MAMÁ TERE Y PAPÁ OYUKI
Unos prejuicios tan arraigados que incluso los niños muchas veces se refieren a Oyuki como “papá” y a su abuela Tere como “mamá”. “Mamá Tere me cuida y papá me compra cosas”, justifica dicharachero Iker, de solo seis años.
Tal es el sincretismo en esta “familia tan diversa” que el pasado Día del Padre, los niños festejaron a Oyuki regalándole maquillajes.
La responsable de que la vean como la figura paterna que lleva el dinero a casa es la abuela Tere, quien los cuida mientras la madre trabaja.
Esta mujer menuda, algo coqueta y tradicional que hace prodigios en la cocina para alimentar a tantas bocas con una exigua pensión, nunca vio clara la transición de su hija.

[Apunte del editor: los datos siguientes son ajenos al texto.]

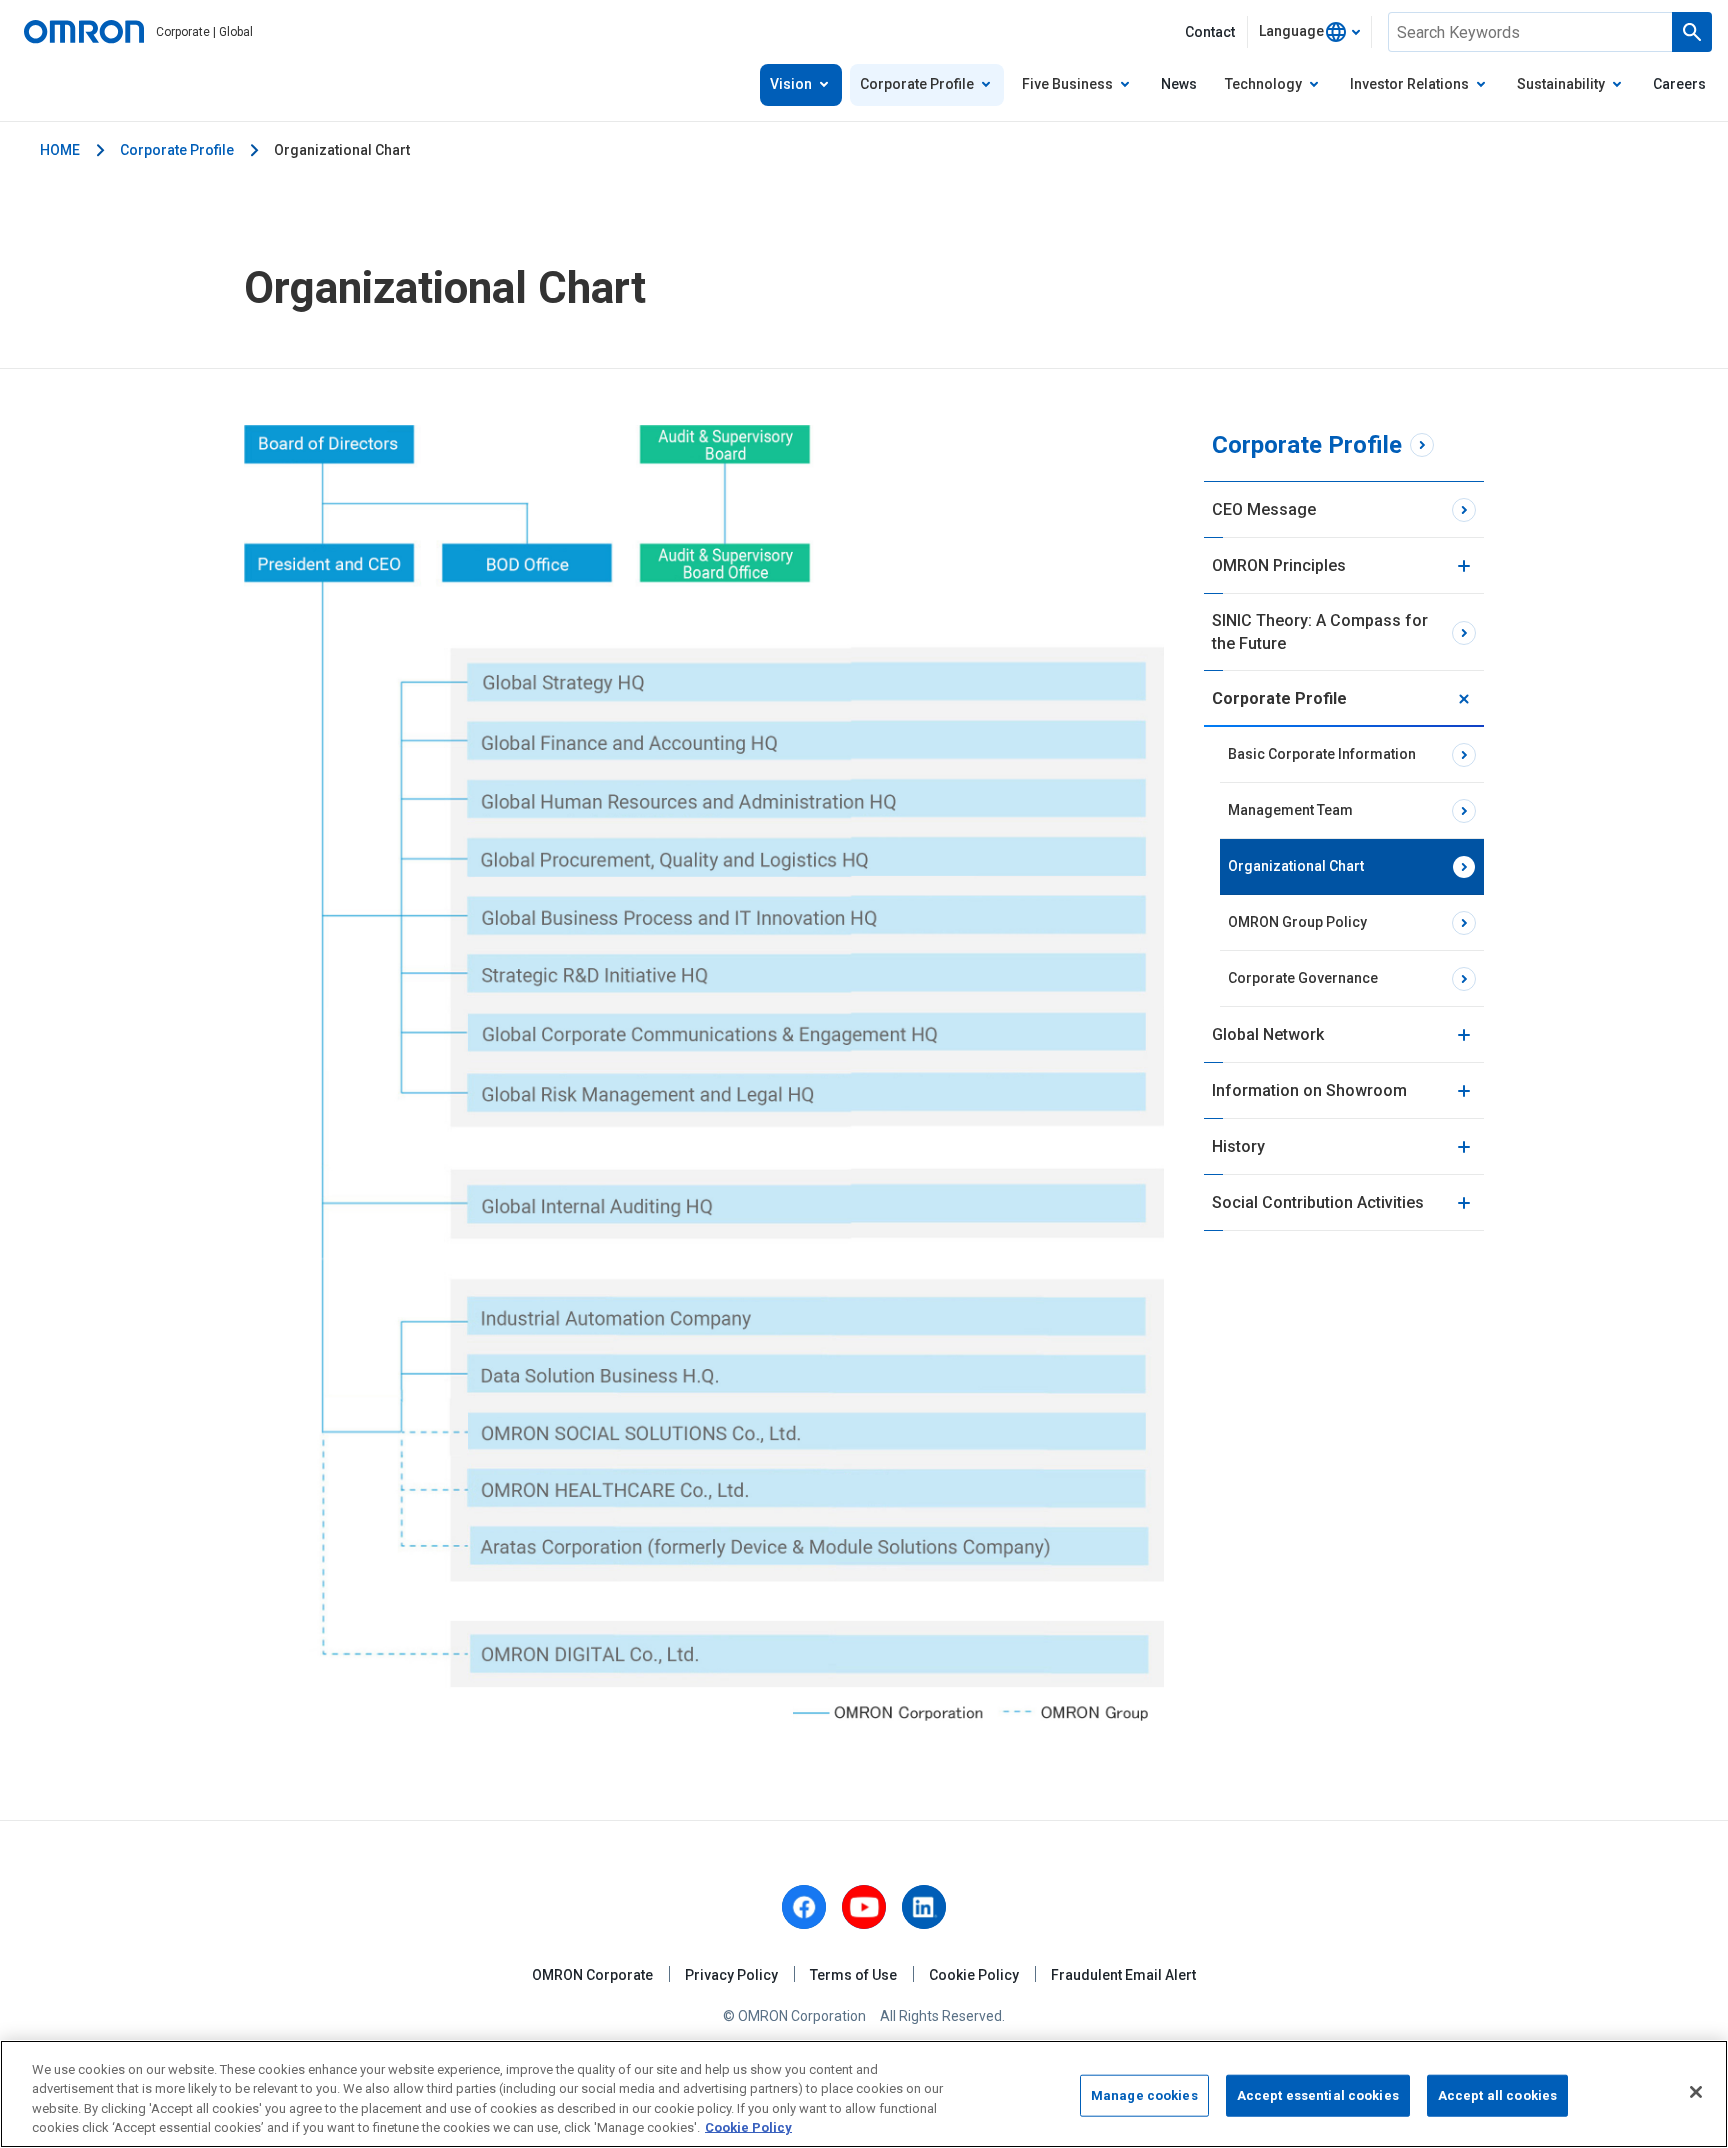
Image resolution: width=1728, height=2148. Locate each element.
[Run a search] (1692, 32)
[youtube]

“A mi mamá le sigue costando mucho trabajo y a la sociedad le cuesta mucho reconocer las múltiples formas de demostrarnos como hombres, mujeres y personas no binarias”, comenta Oyuki.
Pero después de haber roto tantas barreras y haberse ganado el respeto del barrio, su mayor temor es otro, que le quiten a sus “hijes”.
Tras años de ausencia, el padre biológico de Edwin regresó y se lo llevó. Oyuki no tenía la potestad legal del niño porque faltan “políticas públicas” que lo faciliten.
“No tengo ningún hijo, pero los adopté como parte de mi ser. Me he quitado el pan de la boca para darles a ellos todo y que tengan las condiciones que yo no tuve”, reivindica.
Su nombre, “reina de las nieves” en japonés, advierte que no se va a deshacer con facilidad. Tiene mucha batalla que dar esta mamá a la que a veces llaman “papá”.